*subhead*Use things, not people.*subhead*

COMMENTARY: Volunteering our bodies for non-therapeutic enhancement and experimentation isn’t patriotic.

I will admit the question was loaded. I asked various Catholics, through my blog and social media, who was a better role model: Captain America or Ironman?

The answers weren’t surprising. The overwhelming choice was Captain America. Steve Rogers isn’t only a paragon of courage and patriotism, he’s an all-around nice guy, a champion for the weak and an example of self-sacrifice. Tony Stark, on the other hand, is a greedy narcissist whose philandering nearly everyone finds repugnant.

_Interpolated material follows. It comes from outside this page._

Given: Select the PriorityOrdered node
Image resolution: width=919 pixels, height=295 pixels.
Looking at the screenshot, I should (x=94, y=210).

The question seemed outright ridiculous to some. Captain America was the obvious choice.
But being a role model doesn’t just hinge on personality traits. Captain America is a quietly subversive character. His origin is morally problematic. Rogers was an otherwise healthy soldier who was experimented on by his government — to make him a weapon of war. He was irrevocably changed by enhancements to his body.

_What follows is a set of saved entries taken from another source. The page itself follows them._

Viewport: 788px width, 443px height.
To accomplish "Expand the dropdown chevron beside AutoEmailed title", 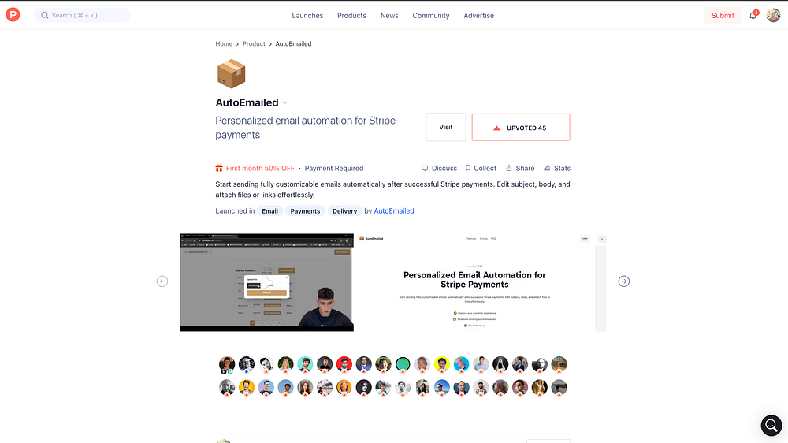I will pyautogui.click(x=285, y=102).

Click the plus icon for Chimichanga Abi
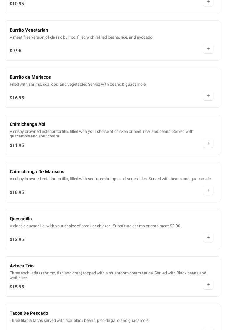tap(208, 143)
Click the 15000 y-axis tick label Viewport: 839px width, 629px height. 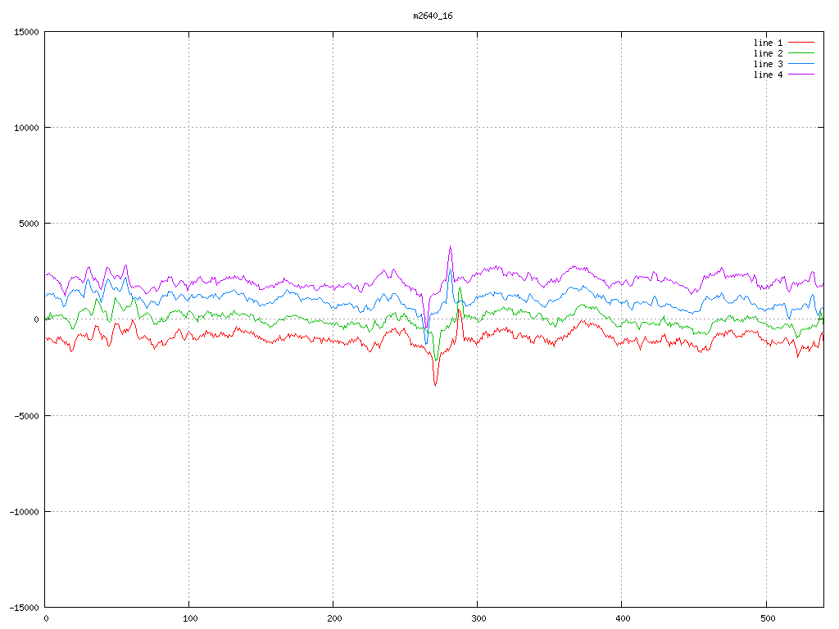tap(26, 32)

The Catholic Church is very clear that genetic enhancements are unethical. Genetic engineering to cure or treat disease is good, but genetic engineering of a healthy person to make him stronger, faster or smarter is morally wrong. The “Charter for Health Care Workers” by the Pontifical Council for Pastoral Assistance states:

“In moral evaluation, a distinction must be made between strictly ‘therapeutic’ manipulation, which aims to cure illnesses caused by genetic or chromosome anomalies (genetic therapy), and manipulation, ‘altering’ the human genetic patrimony. A curative intervention, which is also called ‘genetic surgery,’ will be considered desirable in principle, provided its purpose is the real promotion of the personal well-being of the individual, without damaging his integrity or worsening his condition of life.”

The document continues:

“On the other hand, interventions which are not directly curative, the purpose of which is ‘the production of human beings selected according to sex or other predetermined qualities,’ which change the genotype of the individual and of the human species, ‘are contrary to the personal dignity of the human being, to his integrity and to his identity. Therefore, they can be in no way justified on the pretext that they will produce some beneficial results for humanity in the future.’ ‘No social or scientific usefulness and no ideological purpose could ever justify an intervention on the human genome unless it be therapeutic; that is, its finality must be the natural development of the human being.’”

Captain America’s enhancements may not have been genetic in nature, but the goal of the experimentation he endured was certainly not “the natural development of the human being.”

It matters not that he volunteered for the good of his country. It was still wrong.